Two weeks ago I was in a bad way.
I'd just finished a 20-mile run/walk which started in a blizzard and ended with me in a cold, hungry, exhausted mess on the living room floor, and being unnecessarily rude to my girlfriend. After getting my breath back, apologising profusely and eating something, I realised what the problem was. I was knackered. Not just tired, but a little bit broken.
In 2014, I ran 8 miles the week after Country to Capital. In 2015, I ran 30. I felt fine, but running long distances means you can't always just listen to your body. I wasn't sufficiently recovered to be going that sort of distance so soon and I paid the price. On the basis that that if something isn't working you change it, I did three things.
1. Get adjusted
I started seeing my chiropractor Adrian about five years ago to fix an old ankle injury and he's been keeping me moving ever since. Having worked with England rugby players and athletes, he's used to tending to people pushing themselves hard and doesn't bat an eyelid when I tell him about my next race. What he does do is leave my ankles, hips and back a lot more comfortable and able to run more smoothly. There's a lot of mistrust of chiropractors but it works for me - whereas an osteopath and a physio didn't. Find what works for you.
Adrian works in Bognor Regis, Sussex and Kew, London: http://www.cobbchiropractor.com/
2. Get a rubdown
With my leg muscles feeling like steel cables (and not in a good way) I knew it was time to call on the bearded wonder, Simon Lamb. A long-distance runner himself, Simon is better placed than many to understand the needs of his clients and so I went along for some tough love. It's his elbows you've got to be wary of. Seriously though, an hour of Simon's excellent chat and sports massage soon left me feeling immeasurably better. A bit sore, but definitely better.

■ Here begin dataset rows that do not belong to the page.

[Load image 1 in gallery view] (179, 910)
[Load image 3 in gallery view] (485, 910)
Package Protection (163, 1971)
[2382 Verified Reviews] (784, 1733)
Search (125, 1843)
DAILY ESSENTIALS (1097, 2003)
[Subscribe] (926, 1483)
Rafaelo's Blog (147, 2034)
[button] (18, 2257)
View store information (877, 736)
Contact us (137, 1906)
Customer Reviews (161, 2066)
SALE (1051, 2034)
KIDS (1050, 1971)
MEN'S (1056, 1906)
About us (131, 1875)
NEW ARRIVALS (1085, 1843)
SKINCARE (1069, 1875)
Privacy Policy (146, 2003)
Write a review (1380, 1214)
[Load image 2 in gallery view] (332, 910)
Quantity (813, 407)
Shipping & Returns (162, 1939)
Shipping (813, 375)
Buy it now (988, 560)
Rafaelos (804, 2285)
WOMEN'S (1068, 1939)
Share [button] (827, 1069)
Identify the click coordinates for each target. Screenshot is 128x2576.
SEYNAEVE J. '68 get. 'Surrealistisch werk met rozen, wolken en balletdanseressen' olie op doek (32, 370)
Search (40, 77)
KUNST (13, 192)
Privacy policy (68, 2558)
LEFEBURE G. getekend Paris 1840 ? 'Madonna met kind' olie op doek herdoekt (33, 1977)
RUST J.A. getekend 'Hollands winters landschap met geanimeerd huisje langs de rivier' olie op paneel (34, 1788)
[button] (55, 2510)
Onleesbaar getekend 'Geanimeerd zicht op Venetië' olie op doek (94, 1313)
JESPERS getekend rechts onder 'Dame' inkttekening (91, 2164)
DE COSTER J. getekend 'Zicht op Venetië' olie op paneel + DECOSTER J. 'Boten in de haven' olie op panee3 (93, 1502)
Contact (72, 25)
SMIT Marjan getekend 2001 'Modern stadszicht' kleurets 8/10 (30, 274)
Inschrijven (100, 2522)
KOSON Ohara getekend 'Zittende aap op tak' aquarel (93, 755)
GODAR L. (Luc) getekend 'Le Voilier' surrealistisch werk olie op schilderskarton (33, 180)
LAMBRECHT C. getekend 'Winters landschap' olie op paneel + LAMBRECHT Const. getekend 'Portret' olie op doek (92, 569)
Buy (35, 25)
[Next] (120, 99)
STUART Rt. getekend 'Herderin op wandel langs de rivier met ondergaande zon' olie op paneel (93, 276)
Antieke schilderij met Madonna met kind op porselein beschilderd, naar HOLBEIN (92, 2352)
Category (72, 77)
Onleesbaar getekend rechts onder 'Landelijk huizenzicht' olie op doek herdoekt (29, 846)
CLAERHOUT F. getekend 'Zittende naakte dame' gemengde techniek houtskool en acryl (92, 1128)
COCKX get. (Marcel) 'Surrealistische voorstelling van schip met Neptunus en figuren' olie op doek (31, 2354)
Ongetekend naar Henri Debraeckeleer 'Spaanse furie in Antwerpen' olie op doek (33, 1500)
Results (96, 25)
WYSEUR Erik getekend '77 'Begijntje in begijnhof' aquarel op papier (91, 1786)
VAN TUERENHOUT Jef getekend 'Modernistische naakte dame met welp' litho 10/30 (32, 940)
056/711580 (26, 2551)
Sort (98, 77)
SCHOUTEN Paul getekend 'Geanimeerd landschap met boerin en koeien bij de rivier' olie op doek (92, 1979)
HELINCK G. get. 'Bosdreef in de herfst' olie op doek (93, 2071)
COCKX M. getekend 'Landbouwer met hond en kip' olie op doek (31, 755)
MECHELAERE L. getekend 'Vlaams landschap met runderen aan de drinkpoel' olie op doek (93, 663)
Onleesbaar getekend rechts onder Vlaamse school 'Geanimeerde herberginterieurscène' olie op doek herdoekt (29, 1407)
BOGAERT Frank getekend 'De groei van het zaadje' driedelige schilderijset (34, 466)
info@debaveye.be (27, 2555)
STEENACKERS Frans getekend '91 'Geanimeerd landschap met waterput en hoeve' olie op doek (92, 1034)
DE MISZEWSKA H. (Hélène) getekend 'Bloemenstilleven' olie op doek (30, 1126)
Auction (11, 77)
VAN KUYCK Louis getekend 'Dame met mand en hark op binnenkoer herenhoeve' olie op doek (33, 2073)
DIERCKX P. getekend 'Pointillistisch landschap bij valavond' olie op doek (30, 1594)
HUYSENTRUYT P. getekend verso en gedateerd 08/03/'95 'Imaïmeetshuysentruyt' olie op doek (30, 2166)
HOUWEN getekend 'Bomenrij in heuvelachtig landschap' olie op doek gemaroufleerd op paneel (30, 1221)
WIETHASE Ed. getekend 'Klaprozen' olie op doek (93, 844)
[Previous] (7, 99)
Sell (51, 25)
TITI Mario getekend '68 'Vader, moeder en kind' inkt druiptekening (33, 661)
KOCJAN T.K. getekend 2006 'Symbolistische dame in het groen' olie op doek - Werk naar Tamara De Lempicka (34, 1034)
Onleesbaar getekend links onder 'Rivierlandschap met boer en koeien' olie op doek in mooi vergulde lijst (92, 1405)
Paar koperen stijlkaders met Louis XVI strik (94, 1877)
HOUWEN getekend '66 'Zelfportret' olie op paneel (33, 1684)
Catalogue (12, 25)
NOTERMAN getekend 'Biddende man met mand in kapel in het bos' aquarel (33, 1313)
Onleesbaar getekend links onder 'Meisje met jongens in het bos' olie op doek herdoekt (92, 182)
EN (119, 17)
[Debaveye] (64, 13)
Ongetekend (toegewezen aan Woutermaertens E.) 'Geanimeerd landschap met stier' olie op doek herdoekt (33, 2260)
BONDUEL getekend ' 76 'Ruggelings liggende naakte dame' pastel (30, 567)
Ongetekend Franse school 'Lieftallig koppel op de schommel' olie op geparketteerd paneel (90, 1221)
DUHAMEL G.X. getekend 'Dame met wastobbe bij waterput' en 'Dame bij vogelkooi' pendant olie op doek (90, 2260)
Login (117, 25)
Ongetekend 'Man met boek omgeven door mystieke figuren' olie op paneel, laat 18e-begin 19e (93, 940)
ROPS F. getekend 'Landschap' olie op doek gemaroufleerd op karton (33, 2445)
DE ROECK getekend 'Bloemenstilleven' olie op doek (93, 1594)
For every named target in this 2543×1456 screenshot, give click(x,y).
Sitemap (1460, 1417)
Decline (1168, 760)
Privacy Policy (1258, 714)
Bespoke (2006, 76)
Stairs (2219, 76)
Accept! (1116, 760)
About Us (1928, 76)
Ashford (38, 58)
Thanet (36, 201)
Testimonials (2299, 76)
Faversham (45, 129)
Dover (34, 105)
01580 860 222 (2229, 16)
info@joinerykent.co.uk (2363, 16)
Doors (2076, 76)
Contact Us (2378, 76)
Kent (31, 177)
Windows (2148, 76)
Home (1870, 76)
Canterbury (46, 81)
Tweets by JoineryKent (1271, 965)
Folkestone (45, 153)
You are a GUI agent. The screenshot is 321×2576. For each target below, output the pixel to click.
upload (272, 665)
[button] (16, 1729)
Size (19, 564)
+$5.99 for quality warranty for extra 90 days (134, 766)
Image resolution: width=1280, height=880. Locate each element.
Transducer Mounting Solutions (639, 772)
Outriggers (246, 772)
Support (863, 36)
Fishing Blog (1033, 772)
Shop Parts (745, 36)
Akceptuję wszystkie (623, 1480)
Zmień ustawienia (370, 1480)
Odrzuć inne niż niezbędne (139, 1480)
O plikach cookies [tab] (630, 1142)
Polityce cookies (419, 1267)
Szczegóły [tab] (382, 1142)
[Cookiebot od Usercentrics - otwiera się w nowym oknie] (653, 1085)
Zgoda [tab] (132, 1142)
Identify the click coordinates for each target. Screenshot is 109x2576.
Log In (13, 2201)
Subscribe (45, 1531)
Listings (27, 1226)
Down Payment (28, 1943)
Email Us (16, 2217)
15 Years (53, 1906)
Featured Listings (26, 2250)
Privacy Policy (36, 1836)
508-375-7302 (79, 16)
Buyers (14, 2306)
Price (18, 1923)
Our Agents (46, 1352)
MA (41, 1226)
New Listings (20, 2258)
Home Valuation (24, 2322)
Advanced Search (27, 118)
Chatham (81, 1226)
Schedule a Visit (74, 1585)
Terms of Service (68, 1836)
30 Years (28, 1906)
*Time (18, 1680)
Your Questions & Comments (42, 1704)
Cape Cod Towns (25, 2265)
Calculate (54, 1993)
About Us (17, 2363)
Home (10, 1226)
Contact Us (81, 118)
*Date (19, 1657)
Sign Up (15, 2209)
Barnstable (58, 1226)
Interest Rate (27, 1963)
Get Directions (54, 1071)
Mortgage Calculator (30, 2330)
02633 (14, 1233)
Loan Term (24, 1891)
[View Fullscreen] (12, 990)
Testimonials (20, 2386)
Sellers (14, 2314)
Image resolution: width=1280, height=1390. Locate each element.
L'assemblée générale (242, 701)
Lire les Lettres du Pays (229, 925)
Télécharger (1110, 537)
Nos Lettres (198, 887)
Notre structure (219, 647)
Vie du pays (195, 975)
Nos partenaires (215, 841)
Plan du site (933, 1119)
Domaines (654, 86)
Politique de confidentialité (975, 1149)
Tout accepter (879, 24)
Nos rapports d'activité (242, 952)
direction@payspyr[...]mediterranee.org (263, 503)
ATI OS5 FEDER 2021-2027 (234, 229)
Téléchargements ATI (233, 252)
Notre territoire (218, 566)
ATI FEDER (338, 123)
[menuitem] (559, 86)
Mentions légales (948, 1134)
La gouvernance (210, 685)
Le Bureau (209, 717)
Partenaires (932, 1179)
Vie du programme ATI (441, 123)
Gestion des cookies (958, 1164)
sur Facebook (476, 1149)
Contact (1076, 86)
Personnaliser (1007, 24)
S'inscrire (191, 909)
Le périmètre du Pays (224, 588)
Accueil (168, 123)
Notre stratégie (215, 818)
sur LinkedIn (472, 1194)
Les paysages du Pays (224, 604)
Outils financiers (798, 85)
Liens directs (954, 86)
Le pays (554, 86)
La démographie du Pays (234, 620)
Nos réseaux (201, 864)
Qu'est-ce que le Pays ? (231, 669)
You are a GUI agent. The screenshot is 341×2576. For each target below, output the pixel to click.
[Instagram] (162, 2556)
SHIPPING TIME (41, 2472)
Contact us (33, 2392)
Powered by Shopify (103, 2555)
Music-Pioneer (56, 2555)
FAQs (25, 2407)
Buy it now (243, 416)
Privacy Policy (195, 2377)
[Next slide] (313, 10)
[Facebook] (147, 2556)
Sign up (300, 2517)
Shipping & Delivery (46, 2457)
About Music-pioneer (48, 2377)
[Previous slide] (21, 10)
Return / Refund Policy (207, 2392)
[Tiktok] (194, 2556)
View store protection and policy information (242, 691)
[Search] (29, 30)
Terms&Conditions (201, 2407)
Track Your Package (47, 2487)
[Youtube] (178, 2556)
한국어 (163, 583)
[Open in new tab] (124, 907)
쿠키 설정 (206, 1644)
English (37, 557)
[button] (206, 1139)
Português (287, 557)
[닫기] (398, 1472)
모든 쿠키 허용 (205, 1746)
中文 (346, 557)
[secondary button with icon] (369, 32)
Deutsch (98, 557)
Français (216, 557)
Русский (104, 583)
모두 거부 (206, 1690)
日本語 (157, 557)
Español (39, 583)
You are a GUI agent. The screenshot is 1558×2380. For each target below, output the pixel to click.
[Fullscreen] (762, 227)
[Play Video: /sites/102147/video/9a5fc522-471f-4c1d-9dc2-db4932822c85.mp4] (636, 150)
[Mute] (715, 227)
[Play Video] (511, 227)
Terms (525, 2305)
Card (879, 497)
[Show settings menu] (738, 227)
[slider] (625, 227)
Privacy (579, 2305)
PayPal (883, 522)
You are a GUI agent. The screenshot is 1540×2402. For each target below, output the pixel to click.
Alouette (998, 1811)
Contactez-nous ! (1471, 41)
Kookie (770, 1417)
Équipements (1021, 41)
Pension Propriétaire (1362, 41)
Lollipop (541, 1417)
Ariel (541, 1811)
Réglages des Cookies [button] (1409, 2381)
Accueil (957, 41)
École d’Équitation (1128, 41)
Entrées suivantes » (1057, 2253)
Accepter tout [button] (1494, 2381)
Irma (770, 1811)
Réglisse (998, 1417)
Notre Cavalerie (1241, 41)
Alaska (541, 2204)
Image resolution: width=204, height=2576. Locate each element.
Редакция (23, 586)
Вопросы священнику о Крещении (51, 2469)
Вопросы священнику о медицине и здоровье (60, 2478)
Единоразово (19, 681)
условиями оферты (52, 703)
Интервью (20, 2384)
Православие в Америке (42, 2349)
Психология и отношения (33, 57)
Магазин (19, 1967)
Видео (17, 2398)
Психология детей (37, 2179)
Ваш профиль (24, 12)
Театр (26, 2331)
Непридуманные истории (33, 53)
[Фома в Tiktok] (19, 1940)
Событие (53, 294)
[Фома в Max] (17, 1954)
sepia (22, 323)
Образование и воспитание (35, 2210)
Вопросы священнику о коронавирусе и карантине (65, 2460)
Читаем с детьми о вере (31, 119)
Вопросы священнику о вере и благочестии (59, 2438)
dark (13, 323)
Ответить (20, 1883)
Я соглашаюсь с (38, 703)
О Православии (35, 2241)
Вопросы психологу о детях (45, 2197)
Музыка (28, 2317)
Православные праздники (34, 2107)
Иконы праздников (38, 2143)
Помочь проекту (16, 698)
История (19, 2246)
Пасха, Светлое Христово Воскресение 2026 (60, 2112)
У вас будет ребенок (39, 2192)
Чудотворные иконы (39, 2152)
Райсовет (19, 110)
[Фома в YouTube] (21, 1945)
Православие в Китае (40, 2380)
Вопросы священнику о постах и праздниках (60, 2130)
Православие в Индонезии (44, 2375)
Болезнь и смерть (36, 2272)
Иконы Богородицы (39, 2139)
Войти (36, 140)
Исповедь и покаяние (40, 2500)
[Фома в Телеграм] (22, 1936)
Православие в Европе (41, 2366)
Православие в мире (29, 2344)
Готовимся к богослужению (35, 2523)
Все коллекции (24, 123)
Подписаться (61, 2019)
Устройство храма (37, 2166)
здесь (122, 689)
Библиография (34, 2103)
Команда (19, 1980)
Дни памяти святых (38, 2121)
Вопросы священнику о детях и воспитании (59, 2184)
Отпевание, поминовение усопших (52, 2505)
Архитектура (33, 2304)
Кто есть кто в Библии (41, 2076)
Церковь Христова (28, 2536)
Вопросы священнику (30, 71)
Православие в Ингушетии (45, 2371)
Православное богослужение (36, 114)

Simon works in Teddington, London: http://www.sixsecondshigh.com/
3. Get bendy
I've never been very flexible. I can't remember a time when I could touch my toes. Not that that's the be all and end all but when you've spent the best part of 20 years sitting at a desk, you're unlikely to be in prime physical shape. Three weeks before the 2014 Edinburgh marathon I was feeling particularly stiff and found a set of exercises to do. I ended up getting a very satisfying PB and while that probably wasn't the only reason, I've started doing them again. They certainly won't do me any harm
Stretches for hip flexors: http://www.fitbodyhq.com/fitness/12-great-stretches-for-tight-hip-flexors/
Yesterday I ran a hilly muddy 26.2 miles on the North Downs Way and despite a few slips in the mud and some soreness towards the end, I'm feeling fine today. I'm trying to gradually up my weekly mileage but if it gets too much I'll be backing off. There's a long way to go yet.